Skip to main content

ALTAModel SFT — instruction-tuned Kinyarwanda language models from YaliLabs.

Project description

alta-models-sft (internal)

Monorepo for the ALTA SFT runtime package and its training pipeline. This README is for internal use — anyone with repo access. The public-facing PyPI README is PYPI_README.md and ships with the wheel.
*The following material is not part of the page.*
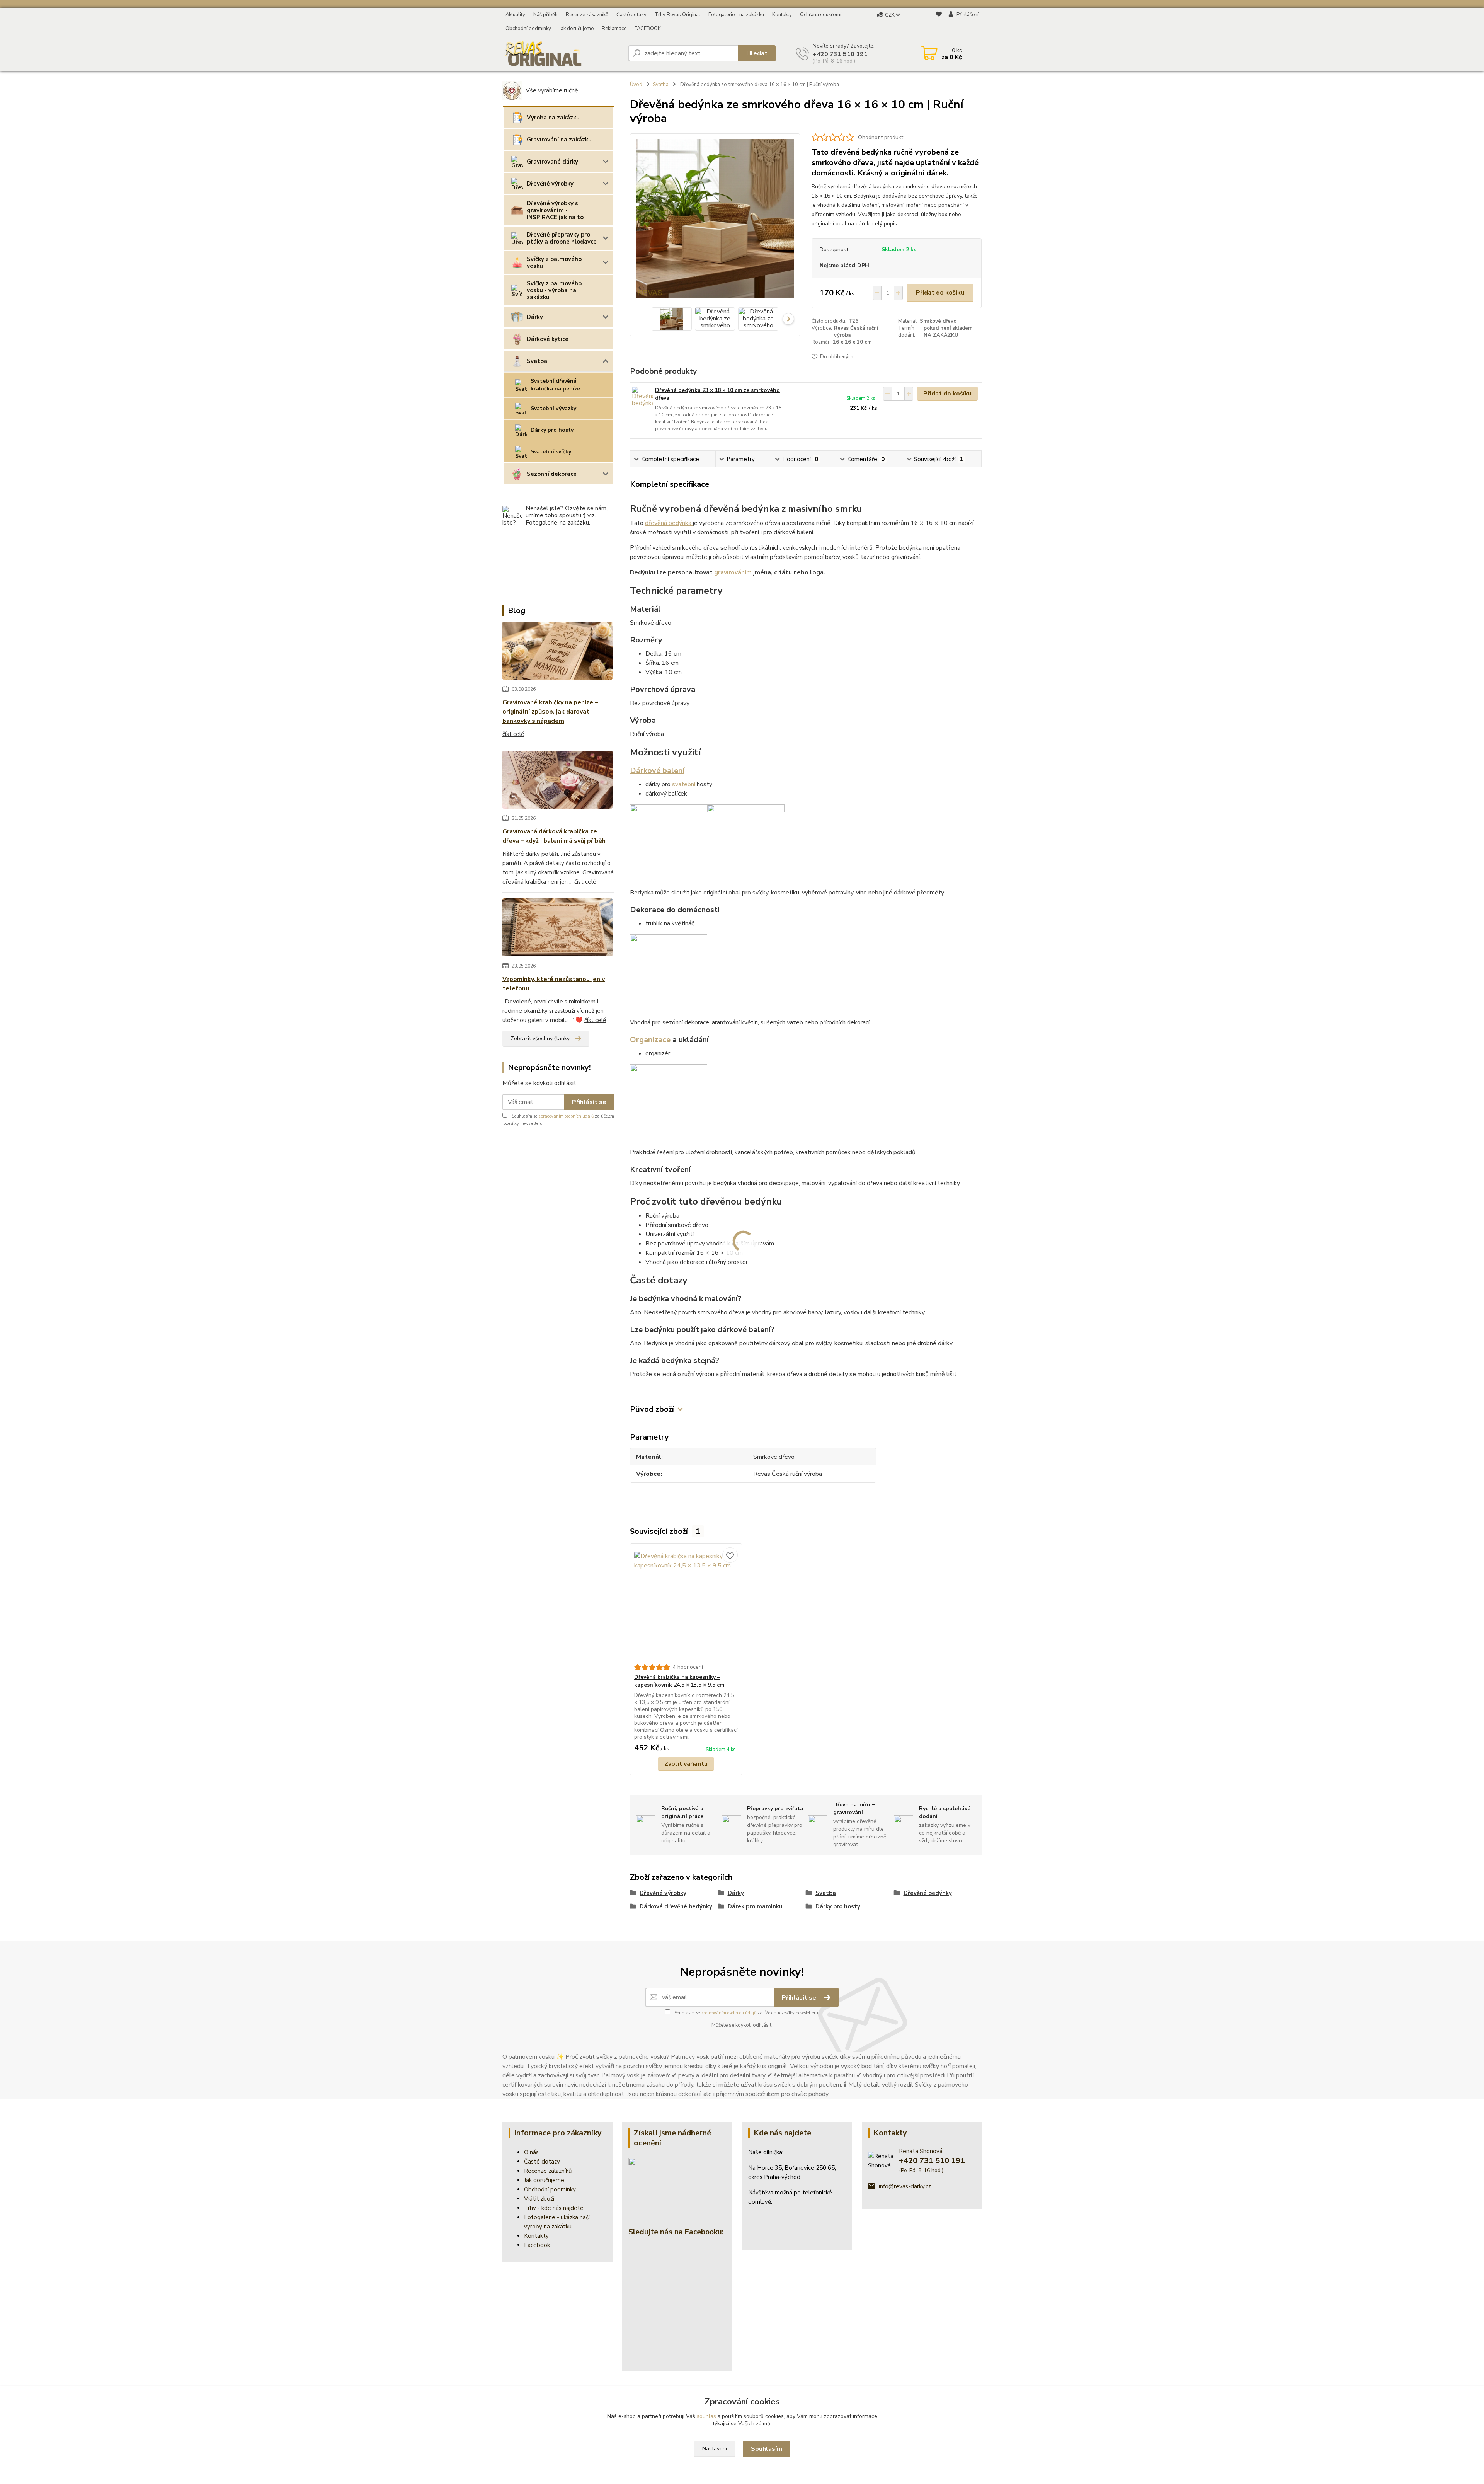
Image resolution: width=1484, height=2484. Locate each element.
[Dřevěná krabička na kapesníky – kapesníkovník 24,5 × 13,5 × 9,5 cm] (686, 1603)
Confidential. Training scripts, datasets, internal benchmarks, and unpublished checkpoints should never be checked in. See .gitignore for excluded paths.


Contents


What's in this repo

alta-models-sft/
├── src/alta_models_sft/          ← Runtime package (the only thing shipped to PyPI)
│   ├── modeling/                 ← Model architecture (RoPE, GQA, SwiGLU, blocks)
│   ├── inference/                ← ALTAChat, ChatML, sampling, masking
│   ├── hub.py                    ← Local + Hub model resolution
│   ├── cli.py                    ← `alta-sft` CLI
│   └── server.py                 ← FastAPI server (extra dep)
│
├── training/                     ← Training pipeline (stays in repo)
│   ├── train.py                  ← Main training entry point
│   ├── config.py                 ← All hyperparameters
│   ├── dataset.py                ← SFT dataset + ChatML masking + collator
│   ├── builder.py                ← Wraps ALTAModel for training
│   ├── checkpoint.py             ← TopK manager, save/load
│   ├── distributed.py            ← DDP setup
│   ├── deduplicate.py            ← MinHash + LSH dedup
│   ├── build_multiturn.py        ← Multi-turn synthesis from single-turn data
│   ├── resource_monitor.py       ← GPU/CPU/RAM telemetry
│   └── ...
│
├── scripts/                      ← Operational tools (never shipped)
│   ├── test_inference.py         ← 8-subcommand model tester
│   ├── export_for_release.py     ← Training checkpoint → release directory
│   └── upload_to_hub.sh          ← Safe Hub upload with validation
│
├── tests/                        ← pytest suite
├── .github/workflows/            ← CI: tests + PyPI release
├── pyproject.toml                ← Package metadata (controls what ships)
├── README.md                     ← THIS file (internal)
└── PYPI_README.md                ← Public README (gets bundled into the wheel)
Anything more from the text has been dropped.